First thing I noticed about Saigon is the buildings (shops, houses, offices) are all very narrow and not too highrise. Next thing is the traffic which seems like total chaos to me but somehow it moves along smoothly, the roads are ruled by motorbikes and traffic lights are more often than not viewed as mere ornaments while "one way street" is just a suggestion. Wandering around "quan 3" (district 3) where i live and traveling to the office in "quan binh thanh" [which is a harrowing 10mins ride though the utter mayhem of rush hour by motorbike "taxi"] , I noticed that there are quite a few churches around and on some streets are lined by huge/tall trees both obviously a French colonial legacy. Crossing the street here simply involves making your way through gaps in between vehicles are the roads are never clear of traffic!

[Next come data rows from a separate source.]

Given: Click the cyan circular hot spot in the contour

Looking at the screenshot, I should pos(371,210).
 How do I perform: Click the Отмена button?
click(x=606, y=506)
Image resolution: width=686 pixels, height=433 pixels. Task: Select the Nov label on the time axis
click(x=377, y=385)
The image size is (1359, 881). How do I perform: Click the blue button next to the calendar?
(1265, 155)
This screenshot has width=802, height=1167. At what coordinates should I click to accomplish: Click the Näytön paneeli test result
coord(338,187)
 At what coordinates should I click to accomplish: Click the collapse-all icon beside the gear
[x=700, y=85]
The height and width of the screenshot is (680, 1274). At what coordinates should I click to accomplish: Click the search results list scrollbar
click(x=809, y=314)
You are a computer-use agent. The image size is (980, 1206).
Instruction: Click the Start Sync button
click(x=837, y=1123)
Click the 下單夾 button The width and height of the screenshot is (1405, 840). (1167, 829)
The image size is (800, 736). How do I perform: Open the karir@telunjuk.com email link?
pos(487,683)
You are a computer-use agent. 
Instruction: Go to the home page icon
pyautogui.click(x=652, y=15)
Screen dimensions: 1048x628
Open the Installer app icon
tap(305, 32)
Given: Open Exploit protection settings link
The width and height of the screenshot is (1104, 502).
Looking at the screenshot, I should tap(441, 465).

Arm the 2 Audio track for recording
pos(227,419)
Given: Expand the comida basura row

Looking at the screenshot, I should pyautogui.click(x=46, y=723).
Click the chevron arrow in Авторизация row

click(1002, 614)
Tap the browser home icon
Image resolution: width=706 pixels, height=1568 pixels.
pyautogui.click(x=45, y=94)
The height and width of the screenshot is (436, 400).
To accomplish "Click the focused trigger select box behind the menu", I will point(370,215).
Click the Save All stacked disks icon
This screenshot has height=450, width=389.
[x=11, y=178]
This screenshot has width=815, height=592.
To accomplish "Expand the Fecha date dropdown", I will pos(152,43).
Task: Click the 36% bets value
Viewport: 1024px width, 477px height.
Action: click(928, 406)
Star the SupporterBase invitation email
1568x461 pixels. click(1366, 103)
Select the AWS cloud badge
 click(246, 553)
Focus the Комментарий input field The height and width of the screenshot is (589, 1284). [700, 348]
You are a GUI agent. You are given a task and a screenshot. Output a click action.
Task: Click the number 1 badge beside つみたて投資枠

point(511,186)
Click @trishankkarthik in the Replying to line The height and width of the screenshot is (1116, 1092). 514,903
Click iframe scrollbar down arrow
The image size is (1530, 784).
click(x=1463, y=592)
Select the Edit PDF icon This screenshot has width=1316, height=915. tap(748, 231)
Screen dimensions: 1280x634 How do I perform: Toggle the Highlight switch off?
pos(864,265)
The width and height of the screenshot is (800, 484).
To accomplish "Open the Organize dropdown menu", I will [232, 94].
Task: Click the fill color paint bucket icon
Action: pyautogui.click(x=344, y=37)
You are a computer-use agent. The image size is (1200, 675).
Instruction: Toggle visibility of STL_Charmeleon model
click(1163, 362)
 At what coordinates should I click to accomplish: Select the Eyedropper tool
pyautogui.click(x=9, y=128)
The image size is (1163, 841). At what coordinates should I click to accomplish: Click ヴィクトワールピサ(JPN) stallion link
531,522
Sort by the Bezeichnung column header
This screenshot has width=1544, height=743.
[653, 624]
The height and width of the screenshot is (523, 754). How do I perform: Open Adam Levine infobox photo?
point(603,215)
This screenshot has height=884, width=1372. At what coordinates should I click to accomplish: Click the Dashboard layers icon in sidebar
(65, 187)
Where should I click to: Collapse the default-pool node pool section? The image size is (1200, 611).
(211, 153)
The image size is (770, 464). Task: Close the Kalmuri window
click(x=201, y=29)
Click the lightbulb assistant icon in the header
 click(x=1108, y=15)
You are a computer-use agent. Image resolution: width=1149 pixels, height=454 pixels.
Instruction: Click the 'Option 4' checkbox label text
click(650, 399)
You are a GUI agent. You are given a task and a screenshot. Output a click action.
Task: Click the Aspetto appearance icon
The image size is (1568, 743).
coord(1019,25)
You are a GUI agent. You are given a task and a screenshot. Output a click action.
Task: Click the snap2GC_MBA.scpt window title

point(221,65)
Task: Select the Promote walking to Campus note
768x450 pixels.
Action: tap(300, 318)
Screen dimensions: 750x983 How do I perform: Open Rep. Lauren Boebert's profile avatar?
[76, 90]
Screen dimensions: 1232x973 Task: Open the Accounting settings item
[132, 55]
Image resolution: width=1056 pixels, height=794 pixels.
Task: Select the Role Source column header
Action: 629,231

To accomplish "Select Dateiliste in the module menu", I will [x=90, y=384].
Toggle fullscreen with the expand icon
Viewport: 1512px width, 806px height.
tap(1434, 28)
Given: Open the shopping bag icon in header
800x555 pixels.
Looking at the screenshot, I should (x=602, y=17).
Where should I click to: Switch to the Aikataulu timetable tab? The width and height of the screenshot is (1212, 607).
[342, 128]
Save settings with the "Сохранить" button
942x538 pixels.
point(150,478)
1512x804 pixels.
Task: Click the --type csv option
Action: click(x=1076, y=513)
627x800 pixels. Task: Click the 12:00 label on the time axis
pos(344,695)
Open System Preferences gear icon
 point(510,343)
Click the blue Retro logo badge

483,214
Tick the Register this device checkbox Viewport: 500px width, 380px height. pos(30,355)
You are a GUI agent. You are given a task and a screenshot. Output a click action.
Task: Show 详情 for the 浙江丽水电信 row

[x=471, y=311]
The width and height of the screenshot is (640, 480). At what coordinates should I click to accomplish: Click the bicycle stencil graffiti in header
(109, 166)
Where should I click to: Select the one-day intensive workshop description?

Plan to take more pics around where i live as well as explore the heart of the city "quan 1", this weekend so i will have more pics to share next....

Wednesday, November 28, 2007

Leaving on a jet plane

Arrrrgh, i hate last minute packing.
Even though the flight is on dec 3, this is very the last minute by my standards esp since the trip was only confirmed like yesterday.
Going to Saigon (and possibly Da Nang) in Vietnam for a short work stint and will be living out of the suitcase in hotels while there hence the need to be all the more precise when packing.
Summore i can't do any packing this weekend cos am volunteering for Pink Triangle's world aids day red carnival (www.ptfmalaysia.org).

So much clothes... so little time, gee i had no idea i had so may blue business shirts!
On the bright side part of my packing includes my new toy, a new olympus digital camera with 18Xoptical zoom :-)
Oh well better just do it than blog about it... ...

Thursday, November 22, 2007

Sunrise over the sea

Took a risk that paid off despite this being the monsoon season, by making a quick beach escape out of the urban jungle we know as Kayel. All i wanted was some time by the sea with water clean enuf that one would not hesitate to jump in which was as near as possible to KL.

Given that it is monsoon season all out islands were out of the question and none of our west coast beaches fit my clean water criteria by my standards, the logical choice was Cherating which was godsend as the weather was fine for my entire 4D3N stay there except for a brief half hour downpour. Rasanya since it was the first weekend of the long school holidays, a lot of kids must have been praying for clear weather by the beach and all the bomohs must have been working overtime to ensure this LOL.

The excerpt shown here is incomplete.